Some cities have tried different strategies to get ahead of these changes. Chicago recently increased its tax on Uber and Lyft rides, collecting an extra 15 cents a trip to help fund the public transit agency, a strategy being adopted by other cities. San Francisco began testing a system of curb designations that would regulate where and when ride-hailing companies can drop off and pick up customers. Seattle has introduced dockless bike parking spots to help reduce the clutter of bikes on sidewalks.

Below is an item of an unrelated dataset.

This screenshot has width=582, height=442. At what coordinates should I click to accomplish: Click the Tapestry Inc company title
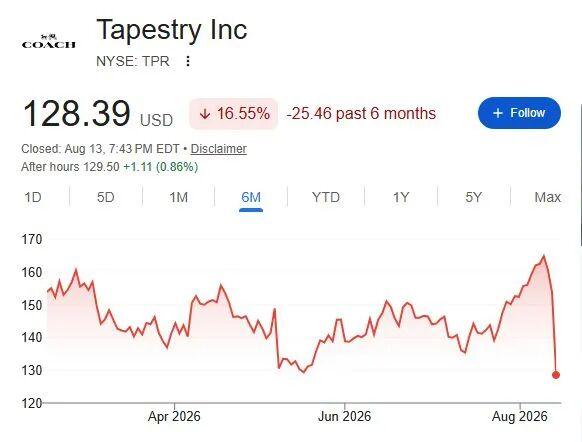click(171, 30)
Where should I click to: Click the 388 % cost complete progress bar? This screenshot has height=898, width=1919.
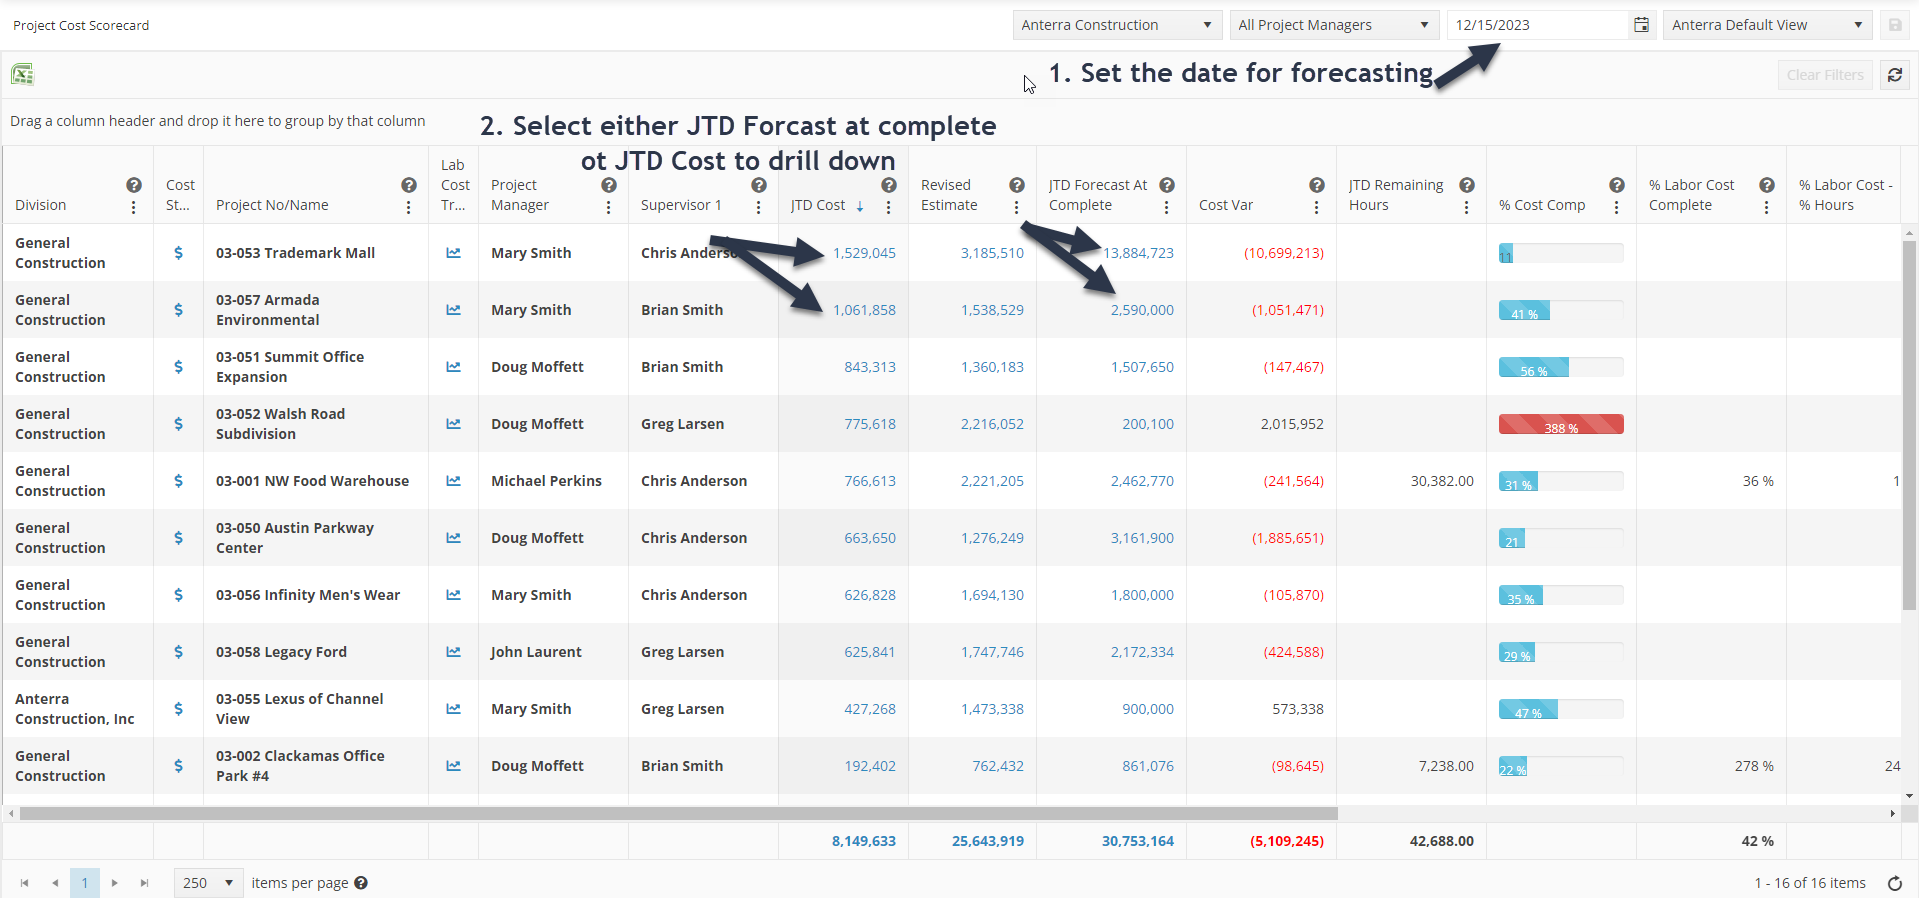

A new street design tool created by Remix aims to help planners better understand and improve street design.
Remix

Tech companies draw up their own solutions

Some of the more interesting proposals to address these problems have actually come from the transit startups themselves. Bird proposed a “Save Our Sidewalks” policy that asks operators of new transit services to pick up and service vehicles daily, avoid overcrowding streets with unused bikes or scooters, and begin revenue-sharing with cities to fund infrastructure.

“We need to lead not just on technology, but on social responsibility,” Bird CEO Travis VanderZanden wrote in a statement.

Lyft recently started a geofencing pilot in San Francisco, in the city’s Mission District, which diverts pickups to side streets to reduce congestion and double-parking. Uber has also signaled a willingness to be a better partner with cities. Amid the flurry of recent announcements, the company pledged to share more transit data with local officials via its Movement platform, which provides anonymized and aggregated Uber data that can help planners and transit officials.

Uber will also be starting a pilot with Washington, D.C., to share data on curb usage, collaborating with SharedStreets, a transportation data tool created by NACTO. Transit data initiatives like this, such as the recently introduced Replica service by Sidewalk Labs, point to another weakness cities need to quickly remedy; awareness and actionable information about current transit trends. Without investing in better tools to track and analyze this new transit paradigm, city leaders can’t craft the most efficient rules and regulations.

Shared streets—the idea that regulations, planning, and infrastructure design guarantee that all modes of transportation, including walking, are safe—has been a sought-after goal for transit activists. The current wave of new startups, partnerships, and technologies can be a means to achieve this reality, and even create more sustainable transit systems that aren’t as dependent on personal car ownership. But cities need to aggressively move to make their voices heard.

Our streets will only get more crowded, and our curbs will only get more contested. When the rules of the roads are redrawn in this era of innovation, the changes must serve the public good, not the latest transit trend.